I’ve stayed with you because, in spite of your transference issues with me, you’re brilliant when you’re not fucking up. You’ve helped me more than anyone other clinician ever has, and you know I’ve seen quite a few. For the longest time I was just deemed as someone with Complex PTSD with a poor prognosis for full recovery. I was told by a number of professionals that I should just focus on coping instead of a full recovery. But you’ve done a good job of challenging that belief, and you’ve pursued my treatment with the goal of recovery. And we’ve done some exceptional work together, no doubt. Many people comment to me that I’ve come a long way in just the year and a half that I’ve been seeing you, and I agree with that assessment.

I am doing better than I ever have in my life, and I directly attribute that to you.

So, I don’t know that the hell to do next. But, just know this, it’s only because you are so damn good and brilliant that I’m even considering staying with you, though there could be a point where that brilliance will no longer be enough. It could be now, or it could be later. You might want to start learning from these experiences.


The next day

Today I headed out to Doc’s for a very unusual Sunday appointment because of yesterday’s events. I could hardly speak when I arrived, and I thought he just started the neurofeedback right away. Later, I learned that we actually had a bit of a session before neurofeedback, but I don’t recall it.

After the neurofeedback session was done he said this to me, “We need to talk about getting you on some meds.”

My brain just shut down when he said this as this is a rare psychiatrist who is very cautious about meds, and his eternal preference is to try a number of alternatives before turning to meds. In fact, when I originally came to him over a year ago I was on a mega dose of Lexapro, 40mg, with Xanax .25 as a PRN. There had been attempts by other clinicians to add Seroquel, Abilify, and Minipress, but those attempts were met with side effects that made all of those ventures short-lived. With Doc, I eventually got off of Lexapro, and I only have the Xanax as a PRN. I’ve considered this a victory, especially since I attribute part of my weight gain to this massive dose of Lexapro that I was on for 4 years.

But there we were with real talk of meds that I needed to consider. He prescribed Inderal for management of my PTSD symptoms and panic. I didn’t argue since he does not prescribe meds lightly. He also asked me to start taking the homeopathic stuff he recommended to me months ago.

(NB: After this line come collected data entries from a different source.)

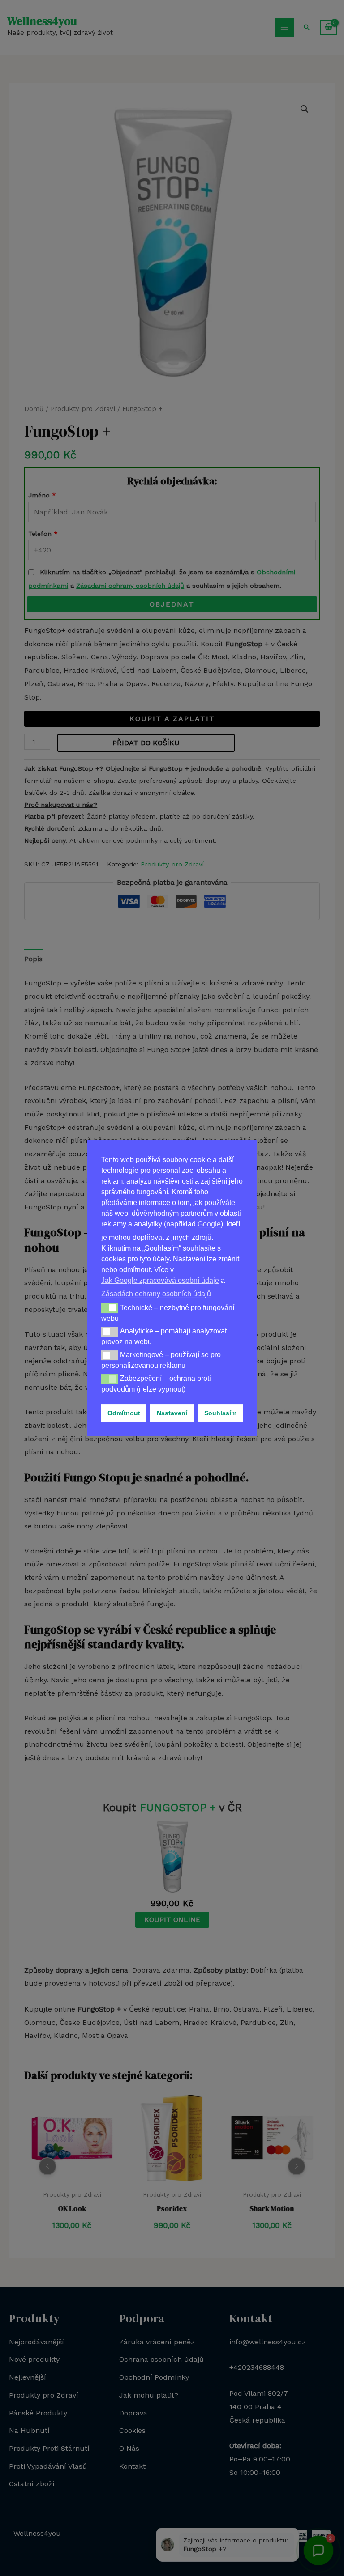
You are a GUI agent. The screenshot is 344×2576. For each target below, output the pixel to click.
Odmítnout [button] (124, 1413)
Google (209, 1224)
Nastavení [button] (172, 1413)
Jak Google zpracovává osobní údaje (160, 1280)
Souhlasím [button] (220, 1413)
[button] (109, 1308)
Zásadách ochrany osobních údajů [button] (156, 1294)
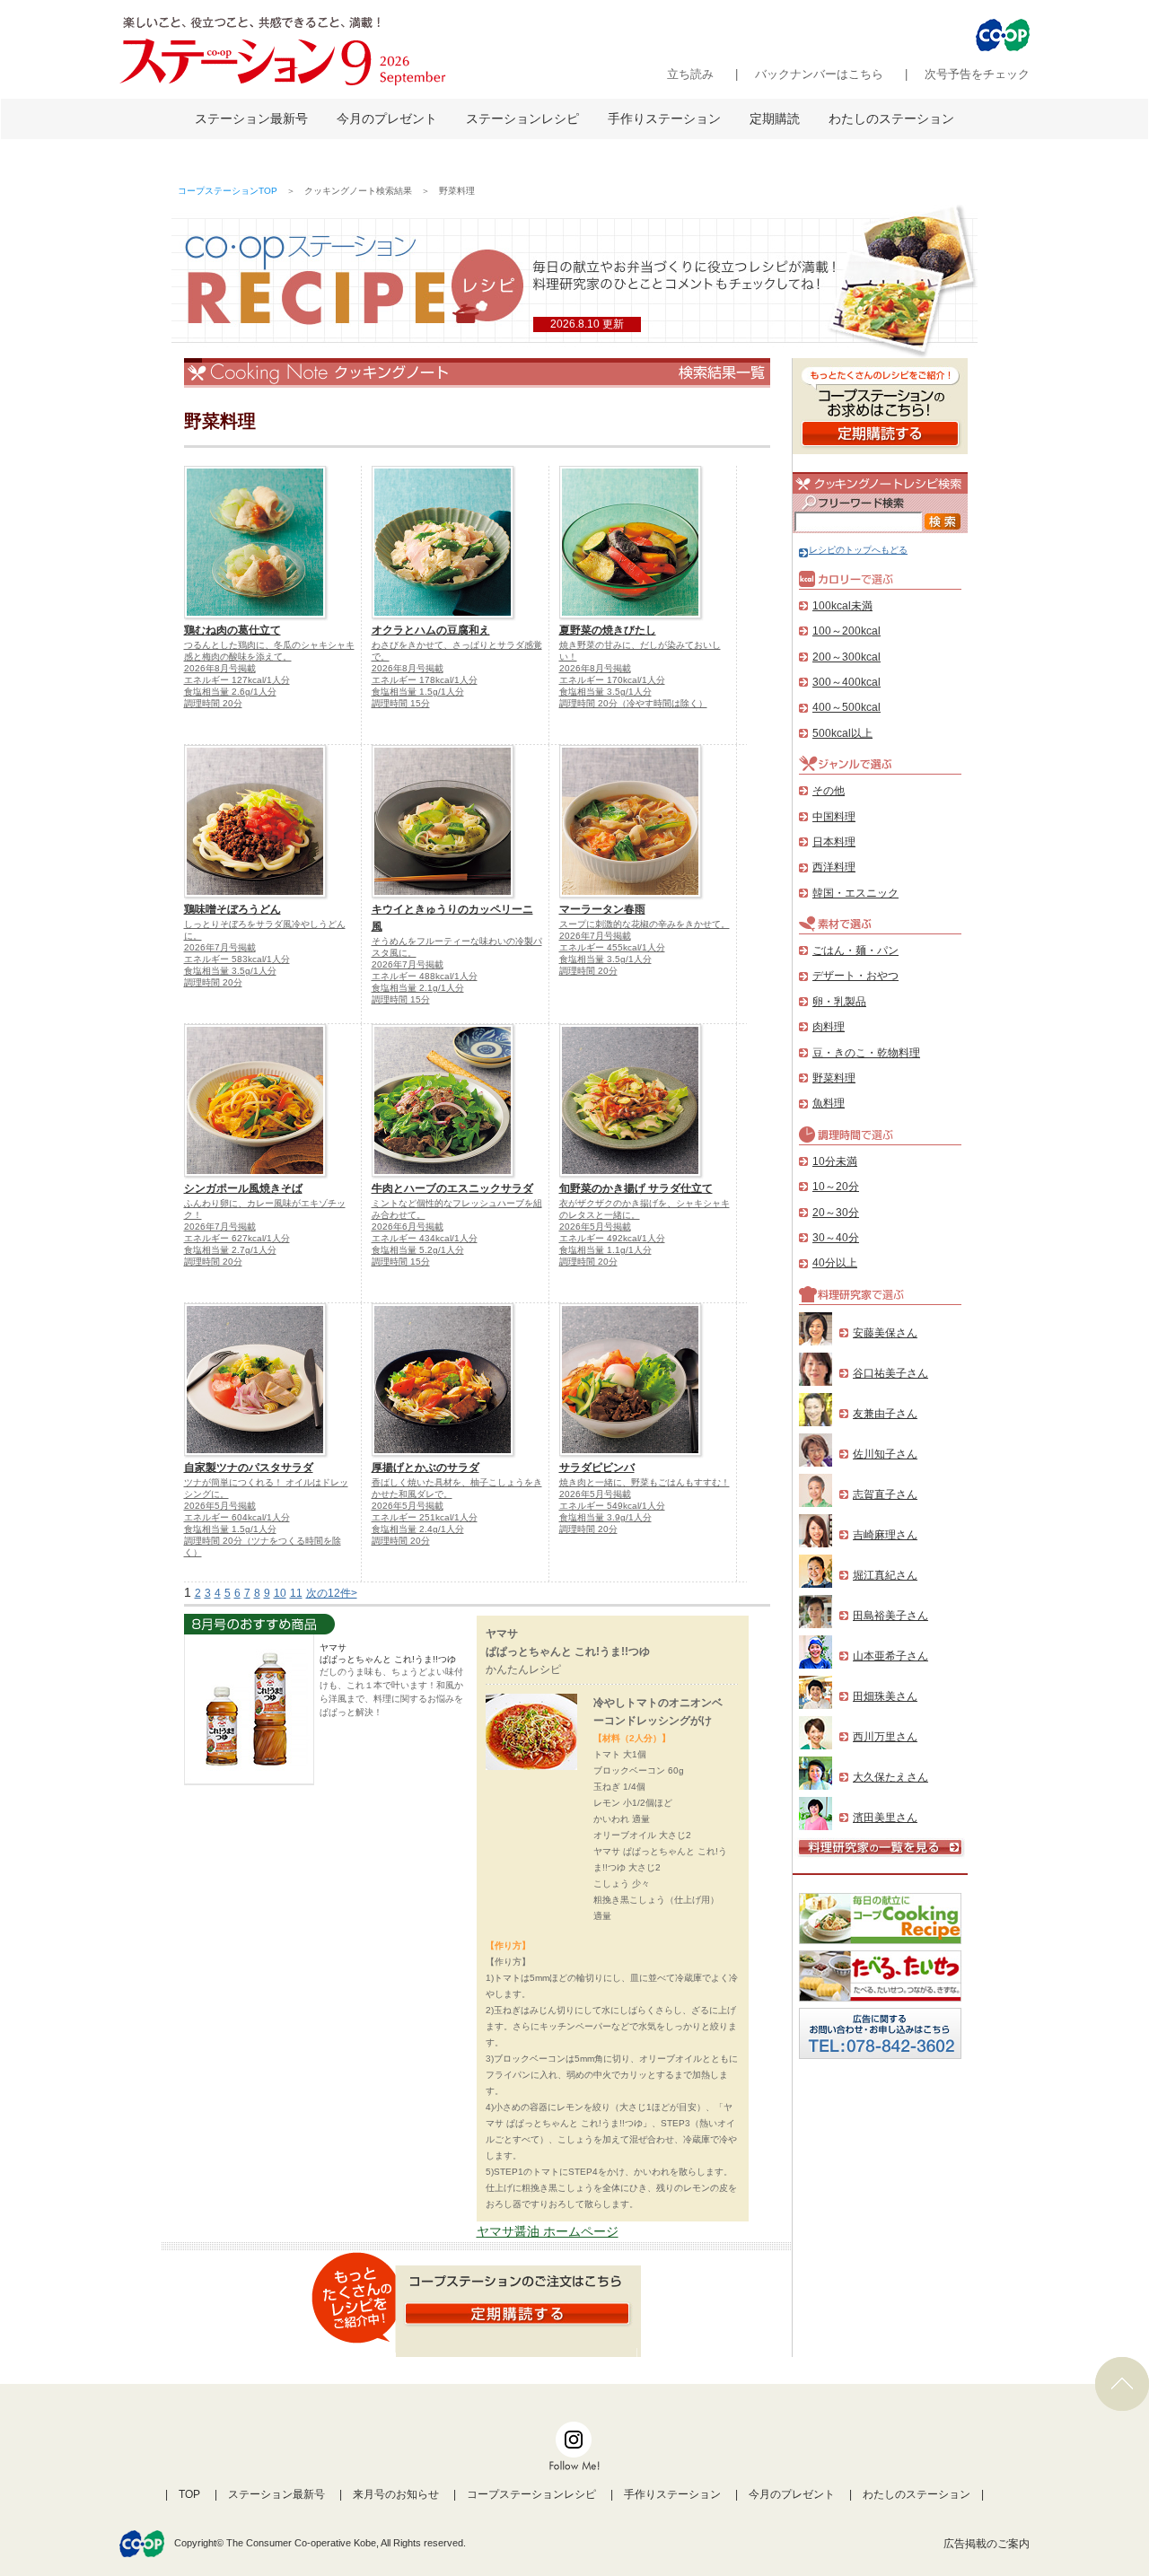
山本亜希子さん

At the end of the session he said this to me, “Honestly, I was frightened for you last night because it was Belle that was speaking to me on the phone. She’s never called me, and that really had me concerned for you.”

I became acutely aware that Doc’s actions yesterday and today kept me out of the hospital. Not only that, but they were far more helpful than any acute psychiatric hospital stay would be for me. The proof is in the pudding in that I was able to go grocery shopping after breakfast for the Thanksgiving pie I have to make on Wednesday night. I was even able to clean out my pantry, and make a simple dinner this evening. It was ass expensive to see him today, and I see my savings dwindling with neurofeedback sessions that insurance does not cover, but I am not complaining. No, sirreee, I am not. I may wind up broke after all of this, but it’s better than dead, and it’s better than completely undone.

Doc asked me to go eat something before I drove the 27 miles back home. He recommended a lovely restaurant in town, and they had this unique dish on the menu called shakshuka, basically baked eggs in a spicy tomato sauce.

That dish was just what the soul needed. There was also a chocolate croissant at the end of the meal that was unnecessary, but I let myself be indulgent with Letty. She likes sweets, and I still wanted to linger. Last night, I never would have guessed that I would be happily eating baked eggs with english breakfast tea and challah bread a mere 12 hours after I felt like the bottom of my world fell out from under me.